One of Asia’s fastest-growing economies is getting ready for higher borrowing costs, just as it embarks on a massive infrastructure spending program.
Philippine Treasurer Rosalia De Leon plans to conduct a peso-denominated debt exchange, the first in three years. The Treasury may also sell bonds to retail investors later this year to lock in rates before global central banks collectively begin to reverse stimulus of the past decade.
“We are prepared to meet the challenges, having rolled out reforms years ago,” she said in an interview this week. “The Philippines remains a strong growth and credit story.”
Economic expansion in the Philippines, which topped 6 percent for the sixth year in 2017, is set to maintain momentum as President Rodrigo Duterte rolls out a $180 billion program to build roads and railways.

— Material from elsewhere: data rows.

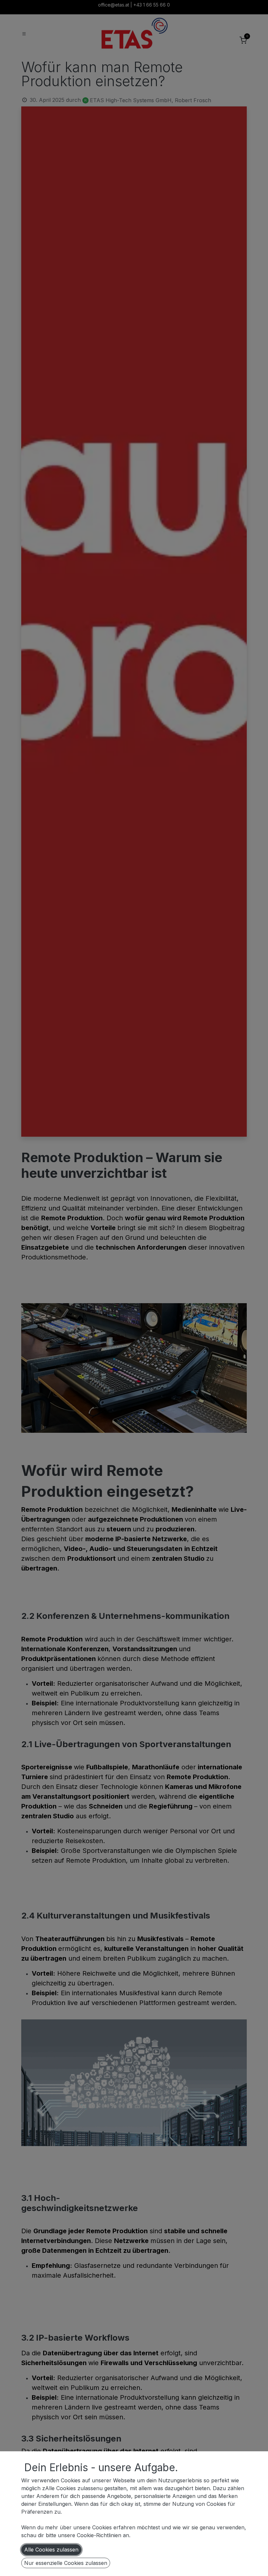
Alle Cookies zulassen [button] (51, 2549)
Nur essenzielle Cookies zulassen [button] (65, 2563)
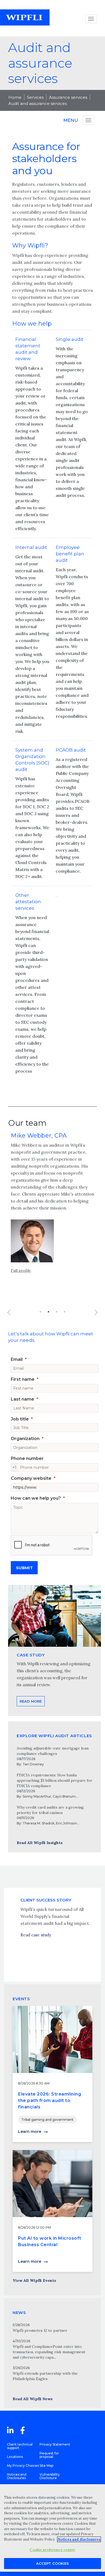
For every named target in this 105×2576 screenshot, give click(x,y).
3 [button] (56, 1311)
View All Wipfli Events (34, 2280)
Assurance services (68, 97)
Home (15, 97)
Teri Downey (33, 1764)
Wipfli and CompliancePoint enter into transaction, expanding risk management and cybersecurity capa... (49, 2352)
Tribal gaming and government (47, 2120)
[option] (52, 1208)
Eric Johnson (66, 1823)
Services (35, 97)
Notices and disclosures (79, 2539)
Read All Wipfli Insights (39, 1842)
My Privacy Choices (23, 2466)
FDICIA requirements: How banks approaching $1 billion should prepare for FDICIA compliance (54, 1780)
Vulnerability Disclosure (50, 2476)
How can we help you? (36, 1498)
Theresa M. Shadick (38, 1823)
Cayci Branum (64, 1796)
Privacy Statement (55, 2444)
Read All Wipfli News (32, 2398)
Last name (22, 1399)
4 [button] (64, 1311)
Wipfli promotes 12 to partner (40, 2330)
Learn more (29, 2131)
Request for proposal (49, 2455)
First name (22, 1379)
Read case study (35, 1934)
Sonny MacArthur (37, 1796)
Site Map (46, 2466)
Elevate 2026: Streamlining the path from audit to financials (49, 2100)
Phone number (27, 1458)
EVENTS (21, 1998)
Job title (20, 1419)
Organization (25, 1438)
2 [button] (48, 1311)
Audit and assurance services (37, 103)
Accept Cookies (52, 2563)
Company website (31, 1478)
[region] (52, 2528)
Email (17, 1359)
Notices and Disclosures (16, 2476)
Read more (31, 1701)
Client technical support (20, 2446)
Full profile (21, 1270)
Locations (15, 2457)
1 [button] (40, 1311)
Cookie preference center (52, 2550)
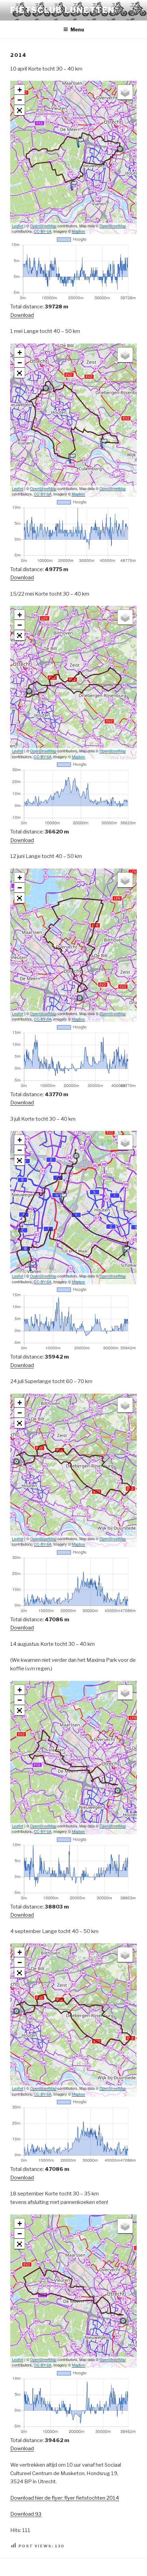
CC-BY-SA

At the same time, the boom has led to twin deficits in the budget and current accounts.
The government last week sold $2 billion of global bonds, using $1.25 billion of the new debt to swap shorter, more expensive dollar bonds previously issued. Debt exchanges helped cut interest payments to 12.4 percent of the budget in 2017, from 30 percent in 2006, according to data from the Treasury.

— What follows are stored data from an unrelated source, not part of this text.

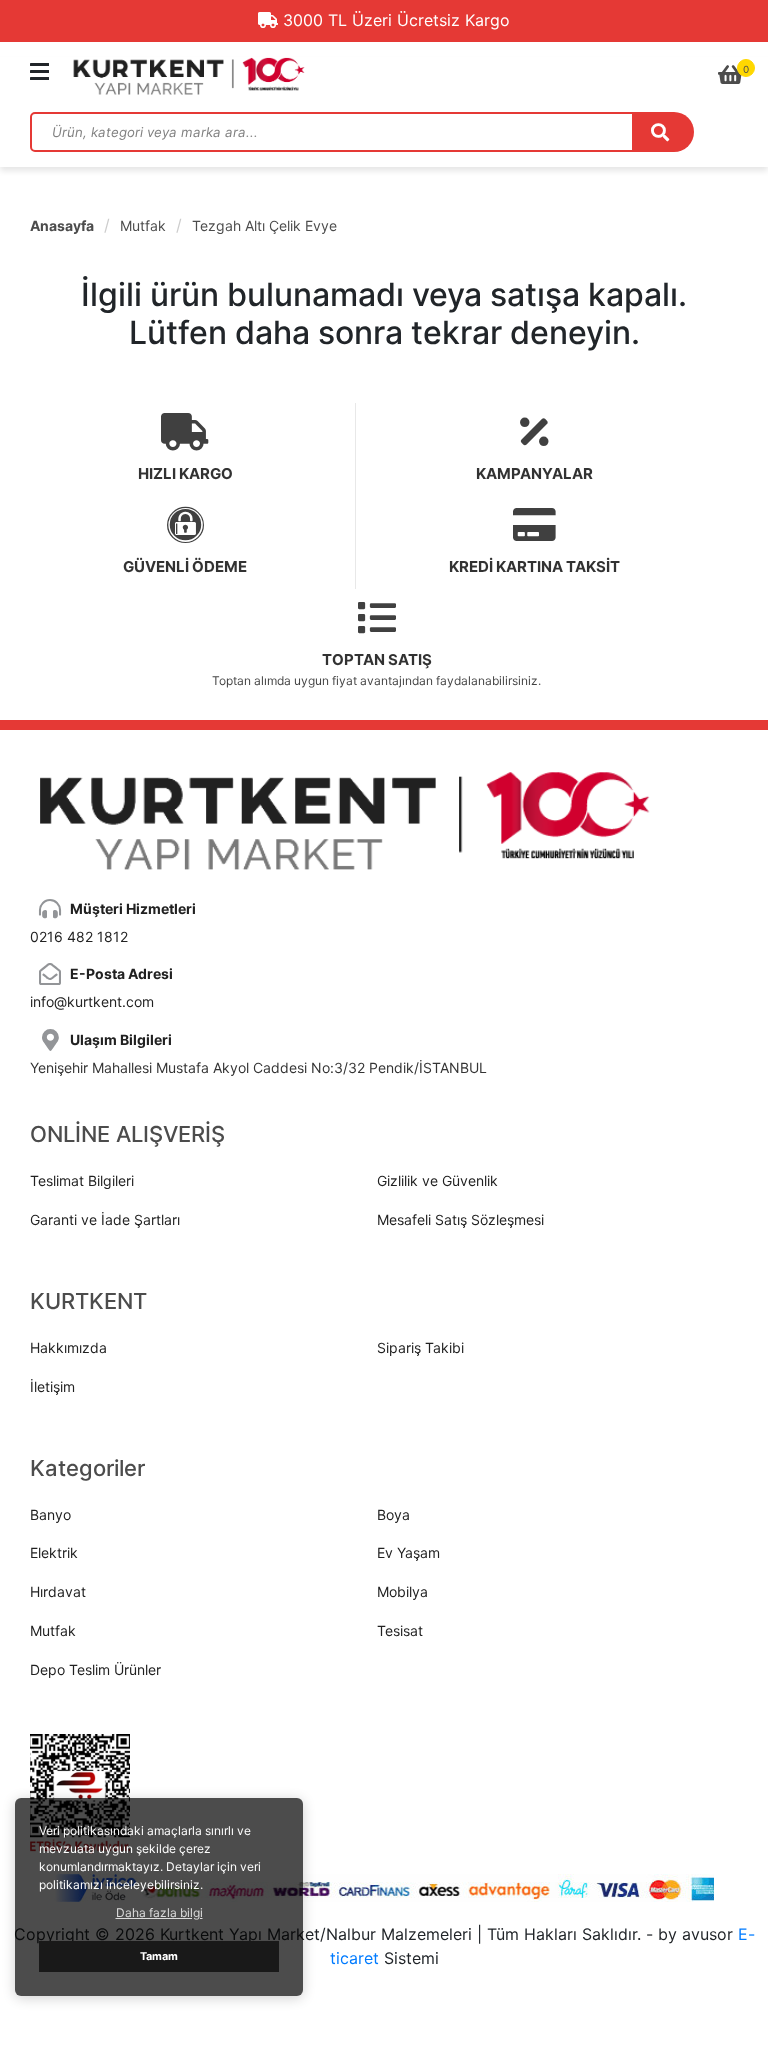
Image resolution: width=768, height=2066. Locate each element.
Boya (393, 1514)
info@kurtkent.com (92, 1001)
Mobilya (402, 1591)
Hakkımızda (68, 1347)
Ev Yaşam (408, 1552)
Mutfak (143, 225)
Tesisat (400, 1630)
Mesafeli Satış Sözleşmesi (460, 1219)
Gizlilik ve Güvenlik (437, 1180)
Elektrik (54, 1552)
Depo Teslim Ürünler (95, 1669)
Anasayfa (62, 225)
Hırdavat (58, 1591)
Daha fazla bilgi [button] (159, 1912)
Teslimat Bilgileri (82, 1180)
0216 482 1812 (79, 936)
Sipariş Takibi (420, 1347)
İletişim (52, 1386)
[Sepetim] (730, 75)
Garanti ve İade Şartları (105, 1219)
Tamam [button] (159, 1956)
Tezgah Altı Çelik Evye (264, 225)
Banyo (50, 1514)
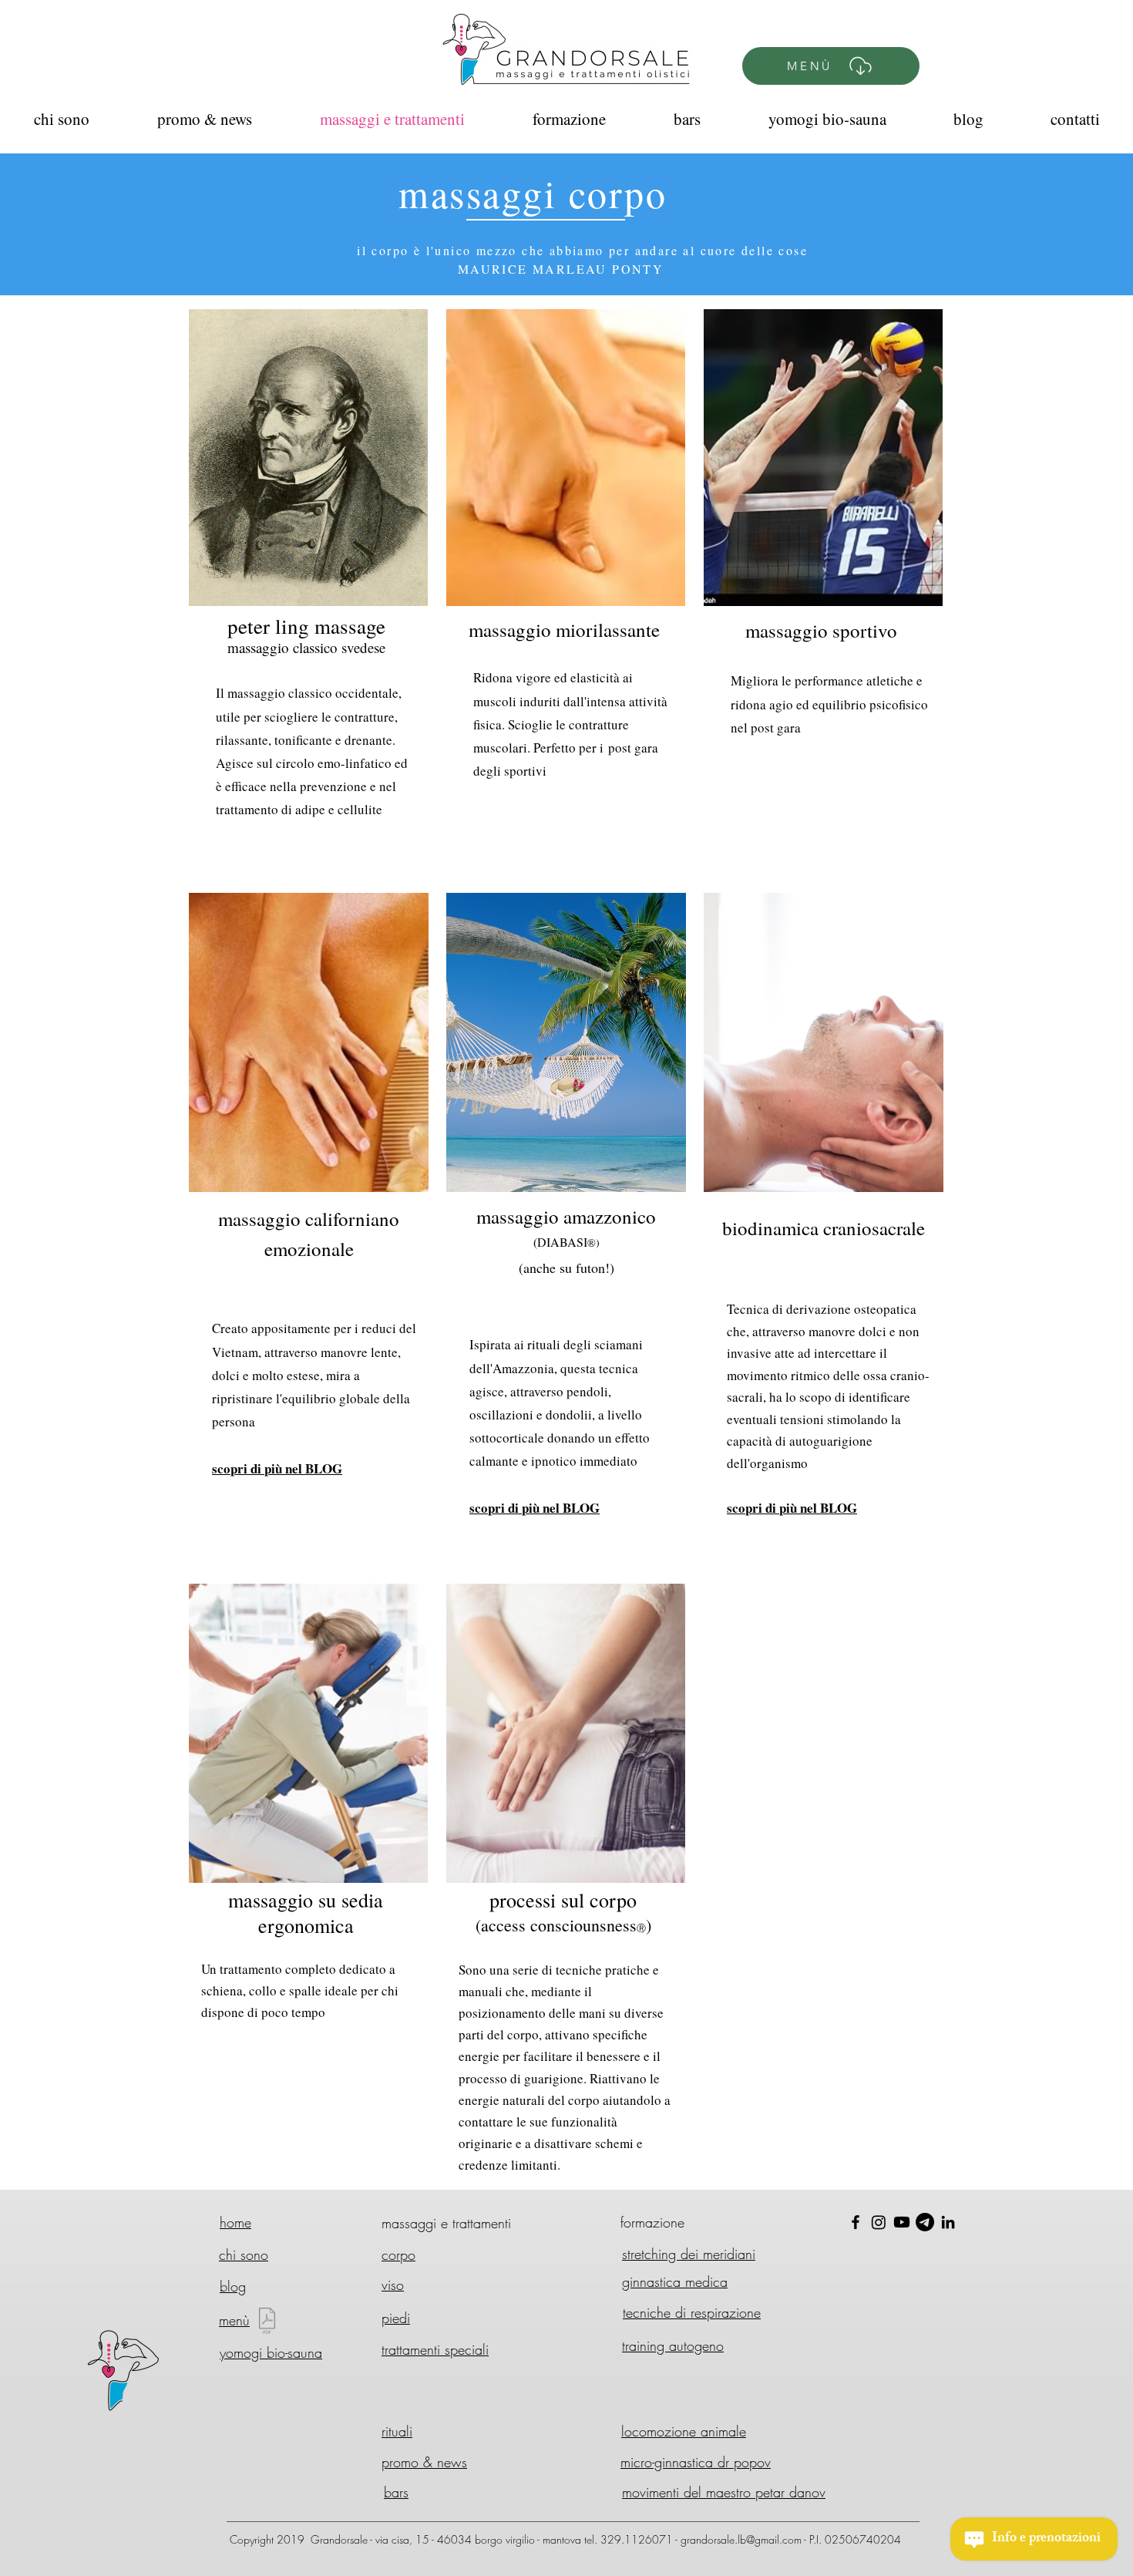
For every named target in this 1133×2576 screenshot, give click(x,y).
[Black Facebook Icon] (855, 2222)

The administration has room to borrow after the previous administration ran a tight fiscal policy with a budget-deficit goal of only two percent of gross domestic product. Duterte, who took office in 2016, anticipates widening that to three percent from 2018 to 2022.
De Leon said she has a number of fundraising options to choose from this year, including:
A debut sale of yuan-denominated bonds.
Return to the Japanese debt market.
The Treasury will review its borrowing strategy by mid-year once it has a clearer picture of revenue and spending trends, de Leon said. A record sale in November of 255 billion pesos ($5 billion) to retail investors has given de Leon the headroom to cap borrowing costs by rejecting “out of line” bids, she said.
“As investors see that we have been managing our portfolio well, along with the stellar performance of the economy, they will see an upside in holding the debt” of the Philippines, even if interest rates were to climb, de Leon said.
The Philippines has a credit rating one notch higher than Indonesia at Moody’s Investors Service and Standard & Poor’s.